Let $d(P,l)$ be distance between point $P$ and line $l$. Inside triangle $ABC$ there are points $D$ and $E$, for which $$ d(D,AC)+d(D,BC)=d(D,AB), $$ $$ d(E,AC)+d(E,BC)=d(E,AB). $$ Prove that $d(X,AC)+d(X,BC)=d(X,AB)$ for any point $X$ on segment $DE$.
Looks like there is a laborious analytical proof relying on the coordinate method. But could there be an easier solution, that is also purely geometric?

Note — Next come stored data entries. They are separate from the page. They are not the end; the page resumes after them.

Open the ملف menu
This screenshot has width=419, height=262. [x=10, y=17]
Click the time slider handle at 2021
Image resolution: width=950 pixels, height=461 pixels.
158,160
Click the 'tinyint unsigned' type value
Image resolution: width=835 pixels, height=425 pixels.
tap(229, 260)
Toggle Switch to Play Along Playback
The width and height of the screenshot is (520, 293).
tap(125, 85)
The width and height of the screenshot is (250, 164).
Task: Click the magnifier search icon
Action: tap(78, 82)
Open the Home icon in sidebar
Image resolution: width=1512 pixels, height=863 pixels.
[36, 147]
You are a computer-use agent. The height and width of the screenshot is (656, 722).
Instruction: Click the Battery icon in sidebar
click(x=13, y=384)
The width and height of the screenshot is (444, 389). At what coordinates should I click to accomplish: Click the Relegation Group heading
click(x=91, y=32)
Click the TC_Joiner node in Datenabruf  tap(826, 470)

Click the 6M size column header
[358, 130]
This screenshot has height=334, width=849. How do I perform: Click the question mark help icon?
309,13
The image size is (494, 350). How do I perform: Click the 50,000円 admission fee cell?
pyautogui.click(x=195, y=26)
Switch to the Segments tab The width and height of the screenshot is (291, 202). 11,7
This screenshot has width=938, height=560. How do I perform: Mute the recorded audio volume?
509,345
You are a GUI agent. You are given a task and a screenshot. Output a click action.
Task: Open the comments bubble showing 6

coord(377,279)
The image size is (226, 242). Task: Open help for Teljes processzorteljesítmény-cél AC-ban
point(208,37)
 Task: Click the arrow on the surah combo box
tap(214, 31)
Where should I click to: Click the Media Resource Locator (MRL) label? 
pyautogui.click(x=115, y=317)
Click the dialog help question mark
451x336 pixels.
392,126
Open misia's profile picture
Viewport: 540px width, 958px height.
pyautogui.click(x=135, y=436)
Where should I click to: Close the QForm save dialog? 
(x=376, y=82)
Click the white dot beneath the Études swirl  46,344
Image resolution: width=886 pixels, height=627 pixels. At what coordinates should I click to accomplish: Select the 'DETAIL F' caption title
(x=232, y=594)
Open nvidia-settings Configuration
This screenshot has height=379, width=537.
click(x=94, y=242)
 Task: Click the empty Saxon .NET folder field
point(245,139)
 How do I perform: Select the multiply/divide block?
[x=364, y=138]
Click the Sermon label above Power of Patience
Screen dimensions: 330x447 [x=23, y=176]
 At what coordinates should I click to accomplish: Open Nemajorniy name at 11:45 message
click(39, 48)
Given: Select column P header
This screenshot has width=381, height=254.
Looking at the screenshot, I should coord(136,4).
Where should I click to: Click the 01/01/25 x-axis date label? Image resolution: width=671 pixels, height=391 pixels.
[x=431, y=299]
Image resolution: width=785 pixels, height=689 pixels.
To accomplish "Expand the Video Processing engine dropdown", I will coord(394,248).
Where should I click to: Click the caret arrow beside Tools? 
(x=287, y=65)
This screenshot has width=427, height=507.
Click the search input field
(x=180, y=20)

The proof is as simple as it gets:
It's given that:
$$d_1+d_2=d_3$$
$$e_1+e_2=e_3$$
Introduce: $DX=u$ for some point $X\in DE$.
$$x_1=d_1+\frac{u}{DE}(e_1-d_1)$$
$$x_2=d_2+\frac{u}{DE}(e_2-d_2)$$
$$x_1+x_2=d_1+\frac{u}{DE}(e_1-d_1)+d_2+\frac{u}{DE}(e_2-d_2)=$$
$$x_1+x_2=(d_1+d_2)+\frac{u}{DE}((e_1+e2)-(d_1+d2))=$$
$$x_1+x_2=d_3+\frac{u}{DE}(e_3-d_3)=$$
$$x_1+x_2=x_3$$
Yes, it's all about "linearity".